> **Written task A**:
In the surf fishing post, why is the poster bringing offshore rods?
> **Written task B**:
Translate this sentence from the surf fishing post into Spanish: "What's the best way to fish for whiting and trout in the surf?"
> **Written task C**:
List every type of rod the poster of the surf fishing post plans to bring.

> **Selected text**:
[Start of Attachment]
# Advice for a surf fishing noobie



## GooseCommanderozz (Feb 17, 2012)

I've never really fished the surf before and I was wanting some advice on catching whiting, trout, anything good to eat. I'll be in crystal beach this weekend with some friends and was wanting to look like I know what I'm doing. I'm bringing some tout rods, some offshore rods, and some surf spinning rods. What's the best way to fish for whiting and trout in the surf? Only reason I'm bringing offshore rods is if I accidentally hook up with a shark. Any advice on bait, tackle, etc would be greatly appreciated!


----------



## Instigator (Jul 6, 2004)
[End of Attachment]
[Stored entries]
[Start of Attachment]
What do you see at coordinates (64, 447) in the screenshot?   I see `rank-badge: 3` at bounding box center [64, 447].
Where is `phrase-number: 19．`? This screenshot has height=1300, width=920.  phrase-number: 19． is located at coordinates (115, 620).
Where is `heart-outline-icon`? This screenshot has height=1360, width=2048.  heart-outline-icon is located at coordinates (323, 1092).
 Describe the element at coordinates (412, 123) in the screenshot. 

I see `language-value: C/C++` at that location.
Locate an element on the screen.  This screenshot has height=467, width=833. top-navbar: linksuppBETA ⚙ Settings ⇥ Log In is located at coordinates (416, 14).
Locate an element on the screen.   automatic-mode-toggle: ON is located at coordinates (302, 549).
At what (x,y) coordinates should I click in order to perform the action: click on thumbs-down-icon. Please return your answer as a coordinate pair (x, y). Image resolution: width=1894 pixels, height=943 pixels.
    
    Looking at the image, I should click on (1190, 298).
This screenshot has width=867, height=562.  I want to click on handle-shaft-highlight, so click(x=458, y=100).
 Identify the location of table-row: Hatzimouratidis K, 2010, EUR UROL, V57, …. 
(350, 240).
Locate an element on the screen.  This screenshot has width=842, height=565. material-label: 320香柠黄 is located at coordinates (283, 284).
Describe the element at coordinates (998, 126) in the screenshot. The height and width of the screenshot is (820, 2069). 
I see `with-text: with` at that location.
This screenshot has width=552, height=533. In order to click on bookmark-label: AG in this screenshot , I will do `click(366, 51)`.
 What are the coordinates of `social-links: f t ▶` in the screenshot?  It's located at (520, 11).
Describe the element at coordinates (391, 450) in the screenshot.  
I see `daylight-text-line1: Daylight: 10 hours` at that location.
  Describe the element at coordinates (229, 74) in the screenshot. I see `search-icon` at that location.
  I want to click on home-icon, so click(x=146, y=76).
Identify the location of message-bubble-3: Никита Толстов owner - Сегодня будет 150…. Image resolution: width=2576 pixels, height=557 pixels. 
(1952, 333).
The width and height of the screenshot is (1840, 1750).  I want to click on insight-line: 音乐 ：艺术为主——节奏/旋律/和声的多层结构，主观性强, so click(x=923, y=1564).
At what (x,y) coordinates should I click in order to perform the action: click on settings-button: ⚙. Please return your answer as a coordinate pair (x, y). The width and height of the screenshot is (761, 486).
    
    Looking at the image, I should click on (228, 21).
[End of Attachment]
> **Expected output A**:
Only in case of accidentally hooking up with a shark.

> **Expected output B**:
¿Cuál es la mejor manera de pescar pescadilla y trucha en la zona de rompiente?

> **Expected output C**:
Tout rods, offshore rods, surf spinning rods